Stablecoins are fantastic for trading since, unlike stock markets, crypto trades 24 hours a day, seven days a week. Suddenly, investors could ‘cash out’ and go to bed without worrying about their crypto investments. Stablecoins made it easy to transfer funds between crypto exchanges and avoid lengthy banking processes.
Stablecoins also allowed investors to maintain a portion of their crypto portfolio like cash, allowing them to buy whatever coin they wanted without relying on their banks’ servers, which were known to go down for maintenance.
Dollar-pegged Most Widely Used
Already valued at roughly $130 billion, the stablecoin market has doubled in the previous 20 months. Stablecoins are used in crypto trading and lending. Over 75% of all crypto trading platforms traded between stablecoins and other tokens in October while only making up 5% of all crypto assets. Stablecoin supply reached $150 billion in November, according to CryptoRank.io.
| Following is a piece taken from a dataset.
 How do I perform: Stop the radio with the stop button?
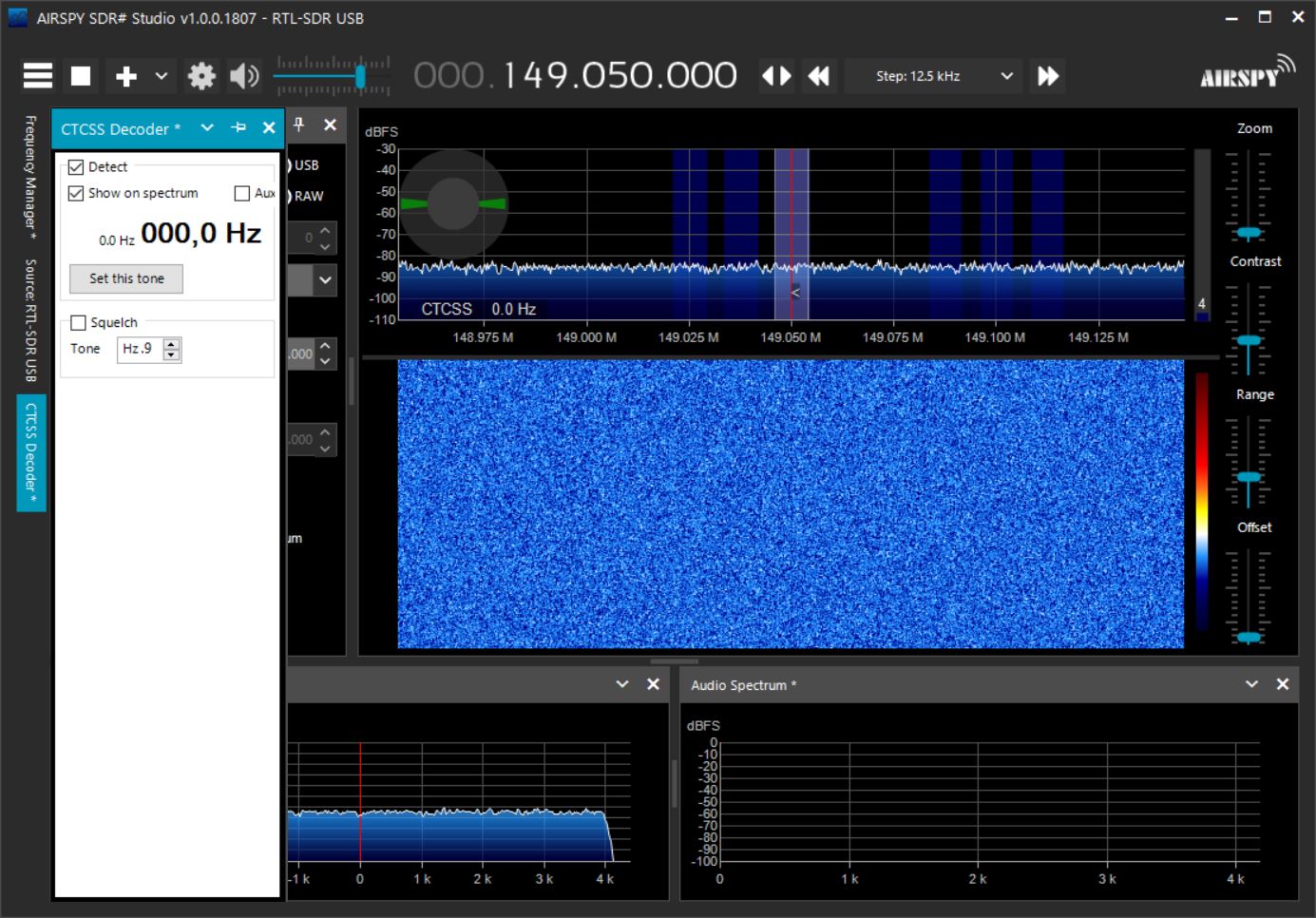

Because of the present financial system, the most widely utilized stablecoins are dollar-pegged. Many stablecoins are tied to other fiat currencies like the Euro, GBP, IMF’s SDR, commodities like gold, or even other cryptocurrencies such Wrapped Bitcoin.
Tether, for example, was created in 2014 as RealCoin. Tether’s supply is limited solely by declared dollar reserves.